VII. Special Considerations  TOP

A. ANTIRETROVIRAL RESISTANCE

It is unclear how antiretroviral resistance influences risk of HIV transmission. Occupational transmission of drug-resistant strains has been reported despite use of PEP with combination drug regimens (Perdue, 1999; Beltrami, 2000a). In a study of occupational exposures 39% of 41 source patients had resistance mutations to reverse transcriptase inhibitors and 10% to protease inhibitors (Beltrami, 2000b). If resistance of the source patient’s virus to one or more of the drugs in the PEP regimen is known or suspected (based on drug history, virologic response to treatment, or prior resistance testing), drugs should be selected to include agents to which the virus is likely to be sensitive. Clinical consultation with an expert in HIV treatment should be obtained for guidance in this situation. However, it is important not to delay starting PEP because of resistance concerns; if resistance is known or suspected, a third or fourth drug may be included in the regimen until consultation is obtained.

B. THE PREGNANT HCW

In addition to the counseling issues noted above, the pregnant HCW should be informed about what is known and not known about potential risks, benefits, and side effects for the fetus and herself related to the antiretroviral agents used in PEP. (Issues relating to the use of antiretroviral drugs in pregnancy are discussed in Chapter VII: HIV and Reproduction and in Chapter XIV: Pharmacology.) PEP should not be denied on the basis of pregnancy and pregnancy should not prevent the use of an optimal PEP regimen. However, regimens containing efavirenz or a combination of ddI and d4T should generally be avoided. For breastfeeding HCWs, temporary discontinuation of breastfeeding should be considered while on PEP to avoid infant exposure to these drugs.


VIII. The HIV-Seropositive HCW  TOP

There has been great controversy about HCWs who are infected with HIV and continue to work. The infection of several patients by an HIV-seropositive dentist is well known although poorly understood. In a retrospective evaluation of over 22,000 patients treated by 51 health care workers infected with HIV (over three quarters in surgical or dental disciplines) no cases of transmission of HIV from HCW to patient were documented (Laurie, 1995). Health care workers with HIV may also themselves be at risk for contracting a communicable disease; appropriate precautions should be taken and appropriate immunizations given.

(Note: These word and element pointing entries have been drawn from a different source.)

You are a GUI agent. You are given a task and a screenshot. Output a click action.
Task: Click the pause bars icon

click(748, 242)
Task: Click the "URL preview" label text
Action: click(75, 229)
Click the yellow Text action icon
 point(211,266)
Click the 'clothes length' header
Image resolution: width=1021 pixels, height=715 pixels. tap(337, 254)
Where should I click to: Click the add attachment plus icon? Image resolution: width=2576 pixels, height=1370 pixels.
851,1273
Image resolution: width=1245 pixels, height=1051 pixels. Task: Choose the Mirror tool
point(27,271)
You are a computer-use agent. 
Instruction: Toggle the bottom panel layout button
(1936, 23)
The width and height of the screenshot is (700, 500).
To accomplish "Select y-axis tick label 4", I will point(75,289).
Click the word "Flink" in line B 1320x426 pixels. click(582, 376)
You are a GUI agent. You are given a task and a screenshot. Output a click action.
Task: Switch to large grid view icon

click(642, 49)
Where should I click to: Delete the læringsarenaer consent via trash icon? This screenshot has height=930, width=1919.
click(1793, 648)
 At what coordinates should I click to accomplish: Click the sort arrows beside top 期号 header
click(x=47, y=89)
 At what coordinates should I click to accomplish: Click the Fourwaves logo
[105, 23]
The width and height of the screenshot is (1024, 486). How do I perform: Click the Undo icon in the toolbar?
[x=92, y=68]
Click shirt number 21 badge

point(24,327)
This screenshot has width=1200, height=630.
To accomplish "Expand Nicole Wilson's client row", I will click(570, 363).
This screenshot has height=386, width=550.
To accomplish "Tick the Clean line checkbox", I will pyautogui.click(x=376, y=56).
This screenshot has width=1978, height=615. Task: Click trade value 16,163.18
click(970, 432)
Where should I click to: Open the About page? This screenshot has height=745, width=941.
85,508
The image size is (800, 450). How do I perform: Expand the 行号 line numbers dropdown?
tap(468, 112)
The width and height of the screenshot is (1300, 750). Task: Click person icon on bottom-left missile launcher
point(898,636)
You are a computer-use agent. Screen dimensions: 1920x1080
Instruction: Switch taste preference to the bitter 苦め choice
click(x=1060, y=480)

All clinicians with exudative or transudative skin lesions should refrain from direct patient care until these lesions have healed. It is believed that HIV-positive HCWs who follow universal precautions and do not perform invasive procedures pose no risk to their patients. Furthermore, there are no current data suggesting that HIV-positive HCWs performing nonexposure-prone invasive procedures should have their practice restricted, assuming they use universal precautions, appropriate technique, and adequate sterilization and disinfection of instruments.

“Exposure-prone” procedures require more consideration. Exposure-prone characteristics include digital palpation of a needle point in a body cavity or the simultaneous presence of the HCW’s fingers and a needle or sharp instrument in a poorly visualized or highly confined anatomic space. These procedures are associated with increased risk for percutaneous injury to the HCW and potential increased risk to the patient. It is recommended that all HCWs who perform these procedures know their HIV status. HIV-positive HCWs performing exposure-prone procedures should seek counsel from an expert review panel on a case-by-case basis. Mandatory testing of HCWs is not recommended. The ethics of patient notification of exposure to an HIV-infected HCW continues to be argued (Blatchford, 2000; Donnelly, 1999).

It is imperative that institutions have a standard policy on the management of HIV-infected HCWs, as well as policies on the management of a HCW potentially infected by a patient (CDC, 1991c).